一番人気の「味噌ラーメン」は、ほっとする優しい味わいです。受け取り口の隣には、すりおろしにんにくコーナーが。地元民によると、最初はそのまま、その後にんにく、最後に辛味噌を追加して味の変化を楽しむのがツウだそう。
震災をいまに伝える震災遺構へ
生産者だけでなく、復興へと向かう浜通りの現在や震災の被害について知ることのできる場所にも向かいます。「浪江町立請戸小学校」は、震災遺構として2021年から公開されています。
東日本大震災の発生時、約1.5キロメートル離れた大平山を目指したことで、奇跡的に児童と教職員が全員助かった請戸小学校。ゆがんだ柱や壊れた天井など、当時のまま保存されている建物は、津波の被害の凄まじさを物語ります。
「浪江町立請戸小学校」から少しバスを走らせて、海のそばへ。東京電力福島第一原子力発電所から10キロほどのこの場所からは、遠くに原発の排気塔の影をとらえることができます。請戸の海は、白波が立っていました。
時間ができたので、松永武士の実家でもある「大堀相馬焼松永窯」へ。浪江町の山間に大堀相馬焼の窯元が集まる大堀地区は、2023年3月31日まで避難指示が出ていました。人がいない10年の間に、野生のサルなどが入り込み、ガラスが割られて無残な状態に。「松永窯」は、震災遺構としてこの場所を残す予定です。
どぶろく文化から誕生した、新しく自由なサケ
福島・小高に2021年に誕生したクラフトサケの酒蔵「haccoba」。
クラフトサケとは、日本酒(清酒)の製造技術をベースに、従来の「日本酒」では採用できないプロセスを取り入れたお酒。JR小高駅構内にオープンした「haccoba 小高駅舎醸造所&PUBLIC MARKET」では、「haccoba」のお酒を試飲することができます。
全4種類から選べる試飲は、1種類無料、3種類500円。メインプロダクトの「はなうたホップス」を一口飲んでみると、そのフルーティーさにおどろき! ホップの華やかな香りがふわりと漂います。

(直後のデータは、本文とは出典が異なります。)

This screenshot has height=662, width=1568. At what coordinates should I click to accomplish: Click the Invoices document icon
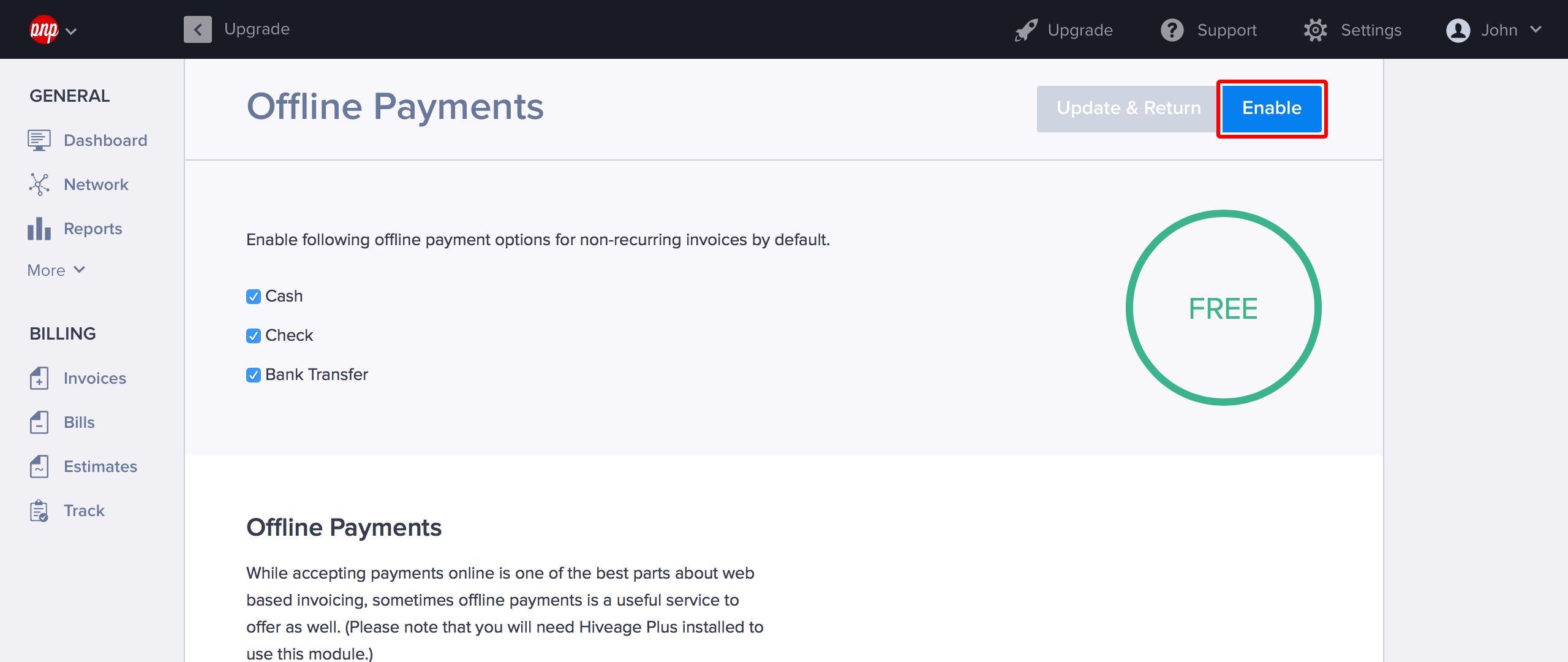(x=39, y=378)
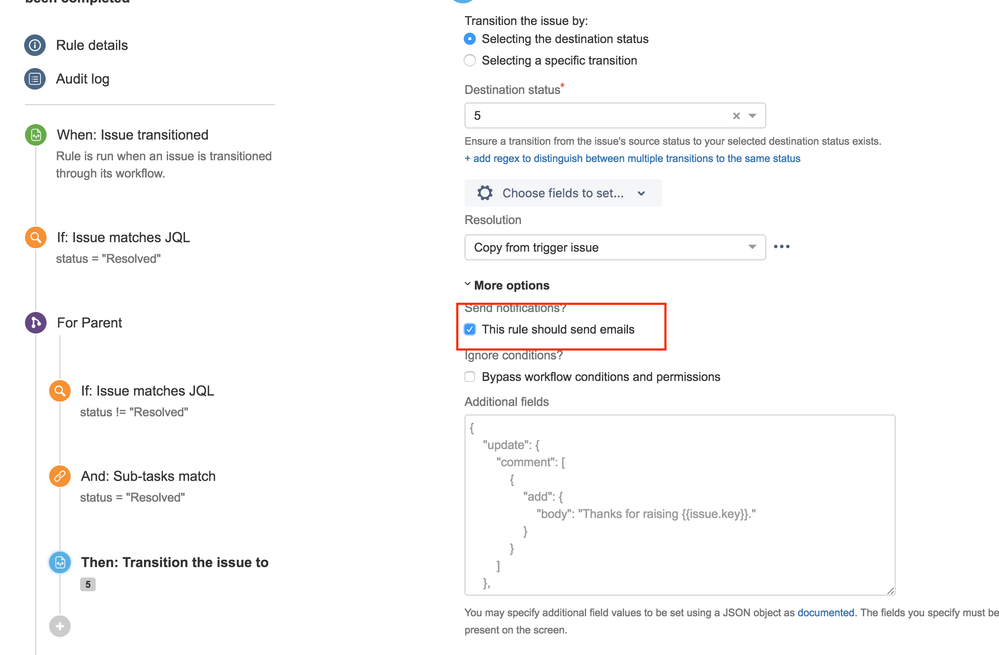Click the plus icon to add component
999x655 pixels.
(x=60, y=626)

ほろ酔いでバスに乗り「haccoba 浪江醸造所」へ。醸造にたずさわる武田朋之さんにお話を伺います。
様々なスタイルを取り入れて、多様な味わいに挑戦しつづける「haccoba」。「はなうたホップス」は、家庭でどぶろくを楽しんでいた時代に東洋のホップ「唐花草(カラハナソウ)」を入れて醸造していた「花酛(はなもと)」のレシピにルーツを持っています。伝統のなかに新しさを見出す「haccoba」の哲学にふれる時間になりました。
浪江に移住した若者が育てる香り豊かなエゴマ
「オオタカ農業」は、浪江町に移住して就農した大高充さんの農場です。4.6ヘクタールもの広大な畑で、エゴマを栽培しています。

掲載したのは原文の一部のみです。